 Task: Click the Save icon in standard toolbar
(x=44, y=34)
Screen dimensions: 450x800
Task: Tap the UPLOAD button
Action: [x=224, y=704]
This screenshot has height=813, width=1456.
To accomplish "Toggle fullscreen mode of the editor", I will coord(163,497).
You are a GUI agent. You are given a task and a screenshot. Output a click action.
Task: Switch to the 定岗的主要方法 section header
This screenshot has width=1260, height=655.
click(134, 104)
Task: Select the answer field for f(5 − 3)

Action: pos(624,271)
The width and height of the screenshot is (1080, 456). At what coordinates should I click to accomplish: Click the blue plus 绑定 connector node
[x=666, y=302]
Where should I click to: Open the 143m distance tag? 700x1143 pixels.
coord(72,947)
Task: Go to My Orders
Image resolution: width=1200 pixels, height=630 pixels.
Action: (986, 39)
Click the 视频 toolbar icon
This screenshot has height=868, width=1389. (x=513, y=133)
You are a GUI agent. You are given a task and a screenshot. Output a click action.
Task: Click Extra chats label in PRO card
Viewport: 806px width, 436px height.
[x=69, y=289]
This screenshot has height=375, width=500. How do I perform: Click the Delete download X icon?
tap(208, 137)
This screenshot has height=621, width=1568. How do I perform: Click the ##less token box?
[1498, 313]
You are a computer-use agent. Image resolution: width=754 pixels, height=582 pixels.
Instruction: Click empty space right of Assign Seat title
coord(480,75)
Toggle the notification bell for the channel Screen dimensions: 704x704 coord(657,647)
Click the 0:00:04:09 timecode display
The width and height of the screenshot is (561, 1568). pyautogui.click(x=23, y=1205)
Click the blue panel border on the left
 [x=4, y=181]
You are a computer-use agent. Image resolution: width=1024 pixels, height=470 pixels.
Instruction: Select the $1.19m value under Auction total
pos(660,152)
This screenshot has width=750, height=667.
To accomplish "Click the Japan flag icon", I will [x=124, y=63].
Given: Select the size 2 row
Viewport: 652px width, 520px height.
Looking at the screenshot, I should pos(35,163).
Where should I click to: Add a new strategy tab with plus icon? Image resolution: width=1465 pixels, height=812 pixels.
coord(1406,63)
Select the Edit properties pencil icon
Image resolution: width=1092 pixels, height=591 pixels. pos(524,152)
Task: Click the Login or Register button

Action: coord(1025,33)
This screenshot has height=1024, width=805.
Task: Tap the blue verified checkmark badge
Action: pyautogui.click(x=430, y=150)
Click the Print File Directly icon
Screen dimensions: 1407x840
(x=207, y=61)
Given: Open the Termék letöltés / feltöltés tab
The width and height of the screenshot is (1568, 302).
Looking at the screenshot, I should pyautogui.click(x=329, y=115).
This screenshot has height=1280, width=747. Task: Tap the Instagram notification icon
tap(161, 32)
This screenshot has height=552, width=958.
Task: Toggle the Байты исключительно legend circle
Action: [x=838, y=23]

__________

• [Activity] For this exercise, output exactly the lines above from the line with "Toggle the notification" to the line with "Given: Select the size 2 row", counting both, and leave out the rest.

• [Task solution]
Toggle the notification bell for the channel Screen dimensions: 704x704 coord(657,647)
Click the 0:00:04:09 timecode display
The width and height of the screenshot is (561, 1568). pyautogui.click(x=23, y=1205)
Click the blue panel border on the left
 [x=4, y=181]
You are a computer-use agent. Image resolution: width=1024 pixels, height=470 pixels.
Instruction: Select the $1.19m value under Auction total
pos(660,152)
This screenshot has width=750, height=667.
To accomplish "Click the Japan flag icon", I will [x=124, y=63].
Given: Select the size 2 row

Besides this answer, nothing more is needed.